Difatti, il codice stabiliva la possibilità di contrarre
matrimonio tra i residenti, rispettando i limiti di età (20-16
anni) e soprattutto il conseguimento del diploma al merito di
specializzazione nelle arti rilasciato dai direttori dei mestieri
(che si occupavano dell’istruzione tecnica e con i direttori
tecnici, addetti al controllo degli impianti, supportavano il
direttore generale). Inoltre, speciali bonus in denaro erano
previsti per quegli operai che si erano evidenziati per buona
produttività e specializzazione raggiunta. Di contro, gli abitanti
che non raggiungevano certi traguardi erano obbligati a
seguire scuole di formazione o venivano espulsi dalla Comunità.
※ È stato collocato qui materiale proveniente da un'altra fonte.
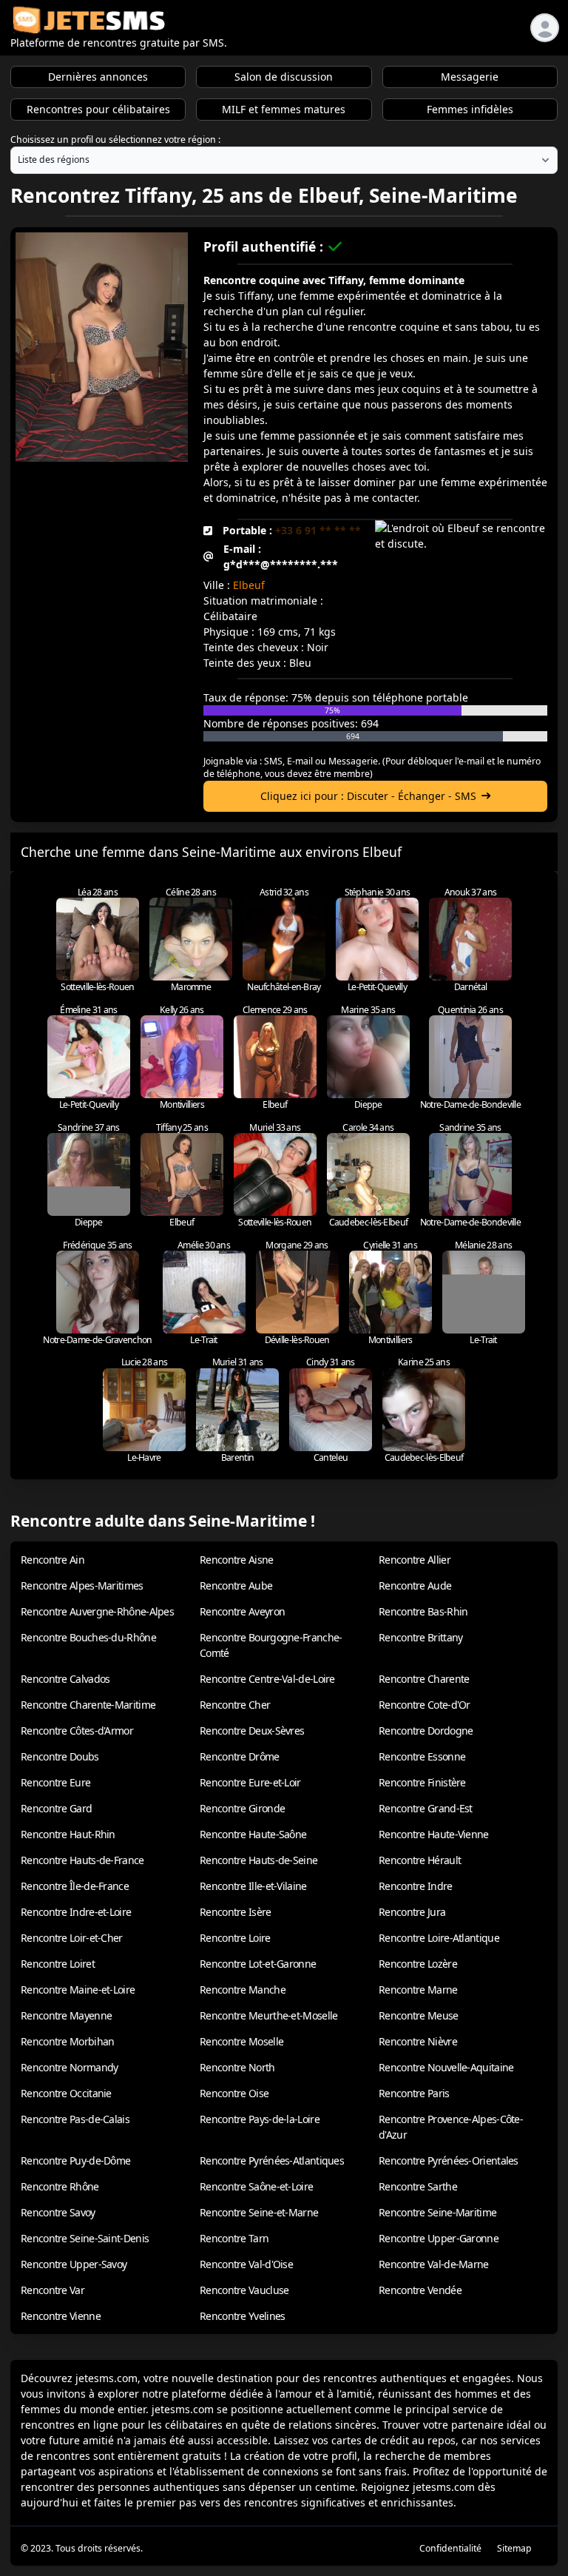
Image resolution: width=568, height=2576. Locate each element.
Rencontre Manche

Il Re Ferdinando completò, combinando questo suo sistema
ideale con iniziative reali, quali le citate realizzazioni
progettuali a cui si aggiunsero l’ampliamento della filanda
(1790-96), la realizzazione della cucullera per la preparazione
dei bozzoli di seta e della trattoria (1794-98), l’impiego di
artigiani francesi, genovesi e piemontesi. Purtroppo, il
maestoso progetto della neo-città Ferdinandopoli fu
abbandonato a seguito delle invasione delle truppe francesi e
della nascita della Repubblica Partenopea (1799).
La Comunità ed il Sito Reale sopravvissero negli anni della
Restaurazione grazie sempre alle sovvenzioni della Corona
borbonica, nonostante, comunque, l’inserimento di una
gestione privata con appalti affittati a terzi”.